In a statement to NBC News, a Department official said the agency is now offering weekend call-center service Saturdays and Sundays from 10 a.m. to 3 p.m. ET.  

The spokesperson said the agency has also tripled the number of phone lines available at the National Passport Information Center, and that it is ‘aggressively’ hiring and training additional staff to handle the influx of calls it continues to receive.

The Department said this month that it is experiencing a surge in passport demand this year, with approximately 400,000 applications coming in each week. That is only down slightly from the more-than 500,000 applications a week it was receiving in the first half of the year, as American international travel soars this summer.

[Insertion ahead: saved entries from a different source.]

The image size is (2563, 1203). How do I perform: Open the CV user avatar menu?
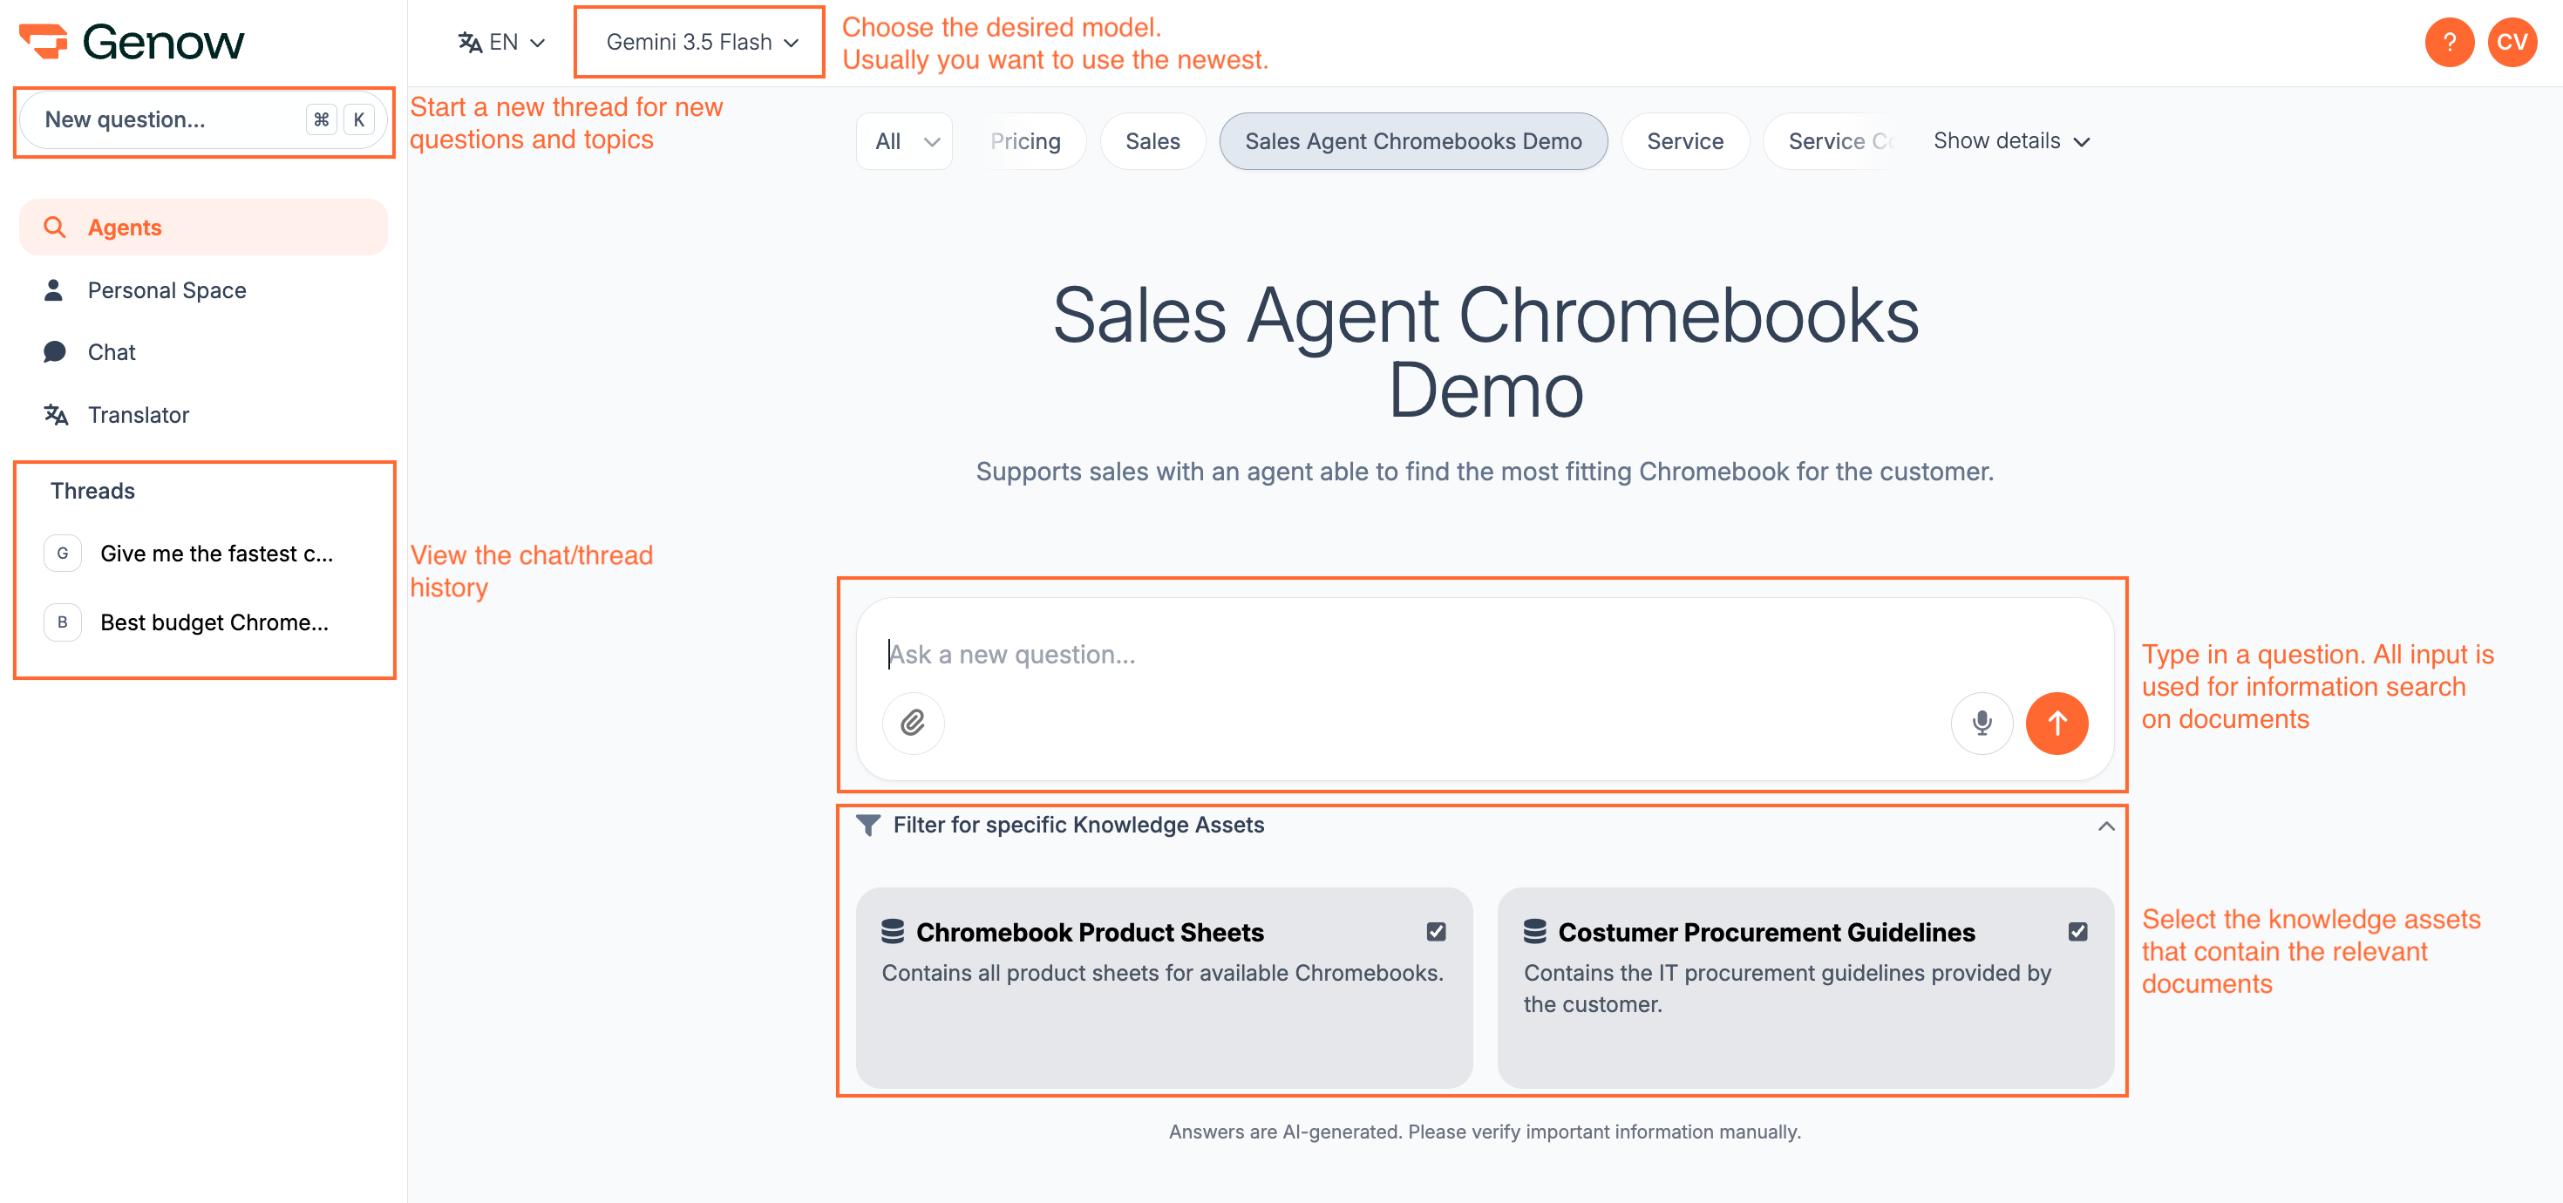pos(2511,42)
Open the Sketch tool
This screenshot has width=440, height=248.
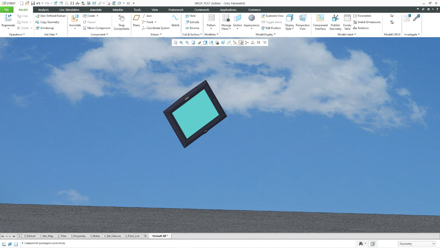(175, 19)
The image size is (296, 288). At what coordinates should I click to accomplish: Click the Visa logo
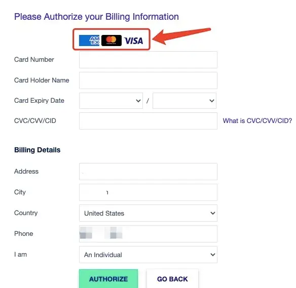pos(133,40)
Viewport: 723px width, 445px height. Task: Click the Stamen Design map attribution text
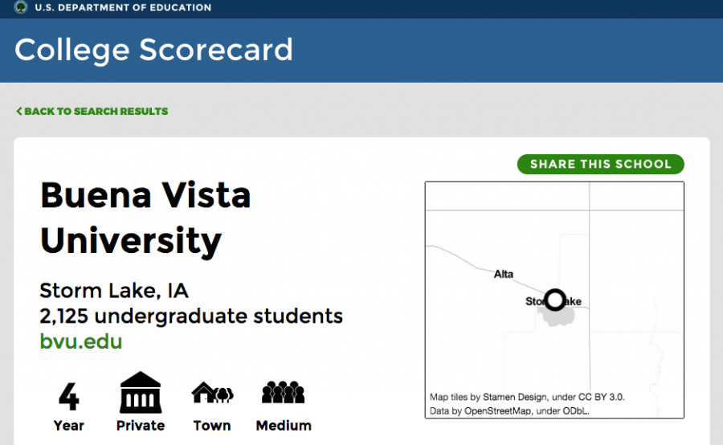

Overall, the State Department expects to receive nearly 2 million more applications this fiscal year than in its previous record-setting, pre-pandemic year in terms of applications.

The Department is advising passport applicants to apply at least six months in advance of their departure date.

Following a visit Friday to a passport processing center in Washington, Sen. Mark Warner, D-Va., told NBC that he was sympathetic to Americans’ frustrations.

‘We have to do better,’ he said, adding, ‘You shouldn’t have to wait three hours on the phone.’

While he said it was evident from his visit that department officials were working as hard as they could, he said the agency should be looking to hire as many workers as possible for call-center positions, since those don’t require security clearances.

‘We ought to be able to have that surge capacity. … You shouldn’t have to call your senators,’ Warner said, though he also believed the biggest demand wave had passed.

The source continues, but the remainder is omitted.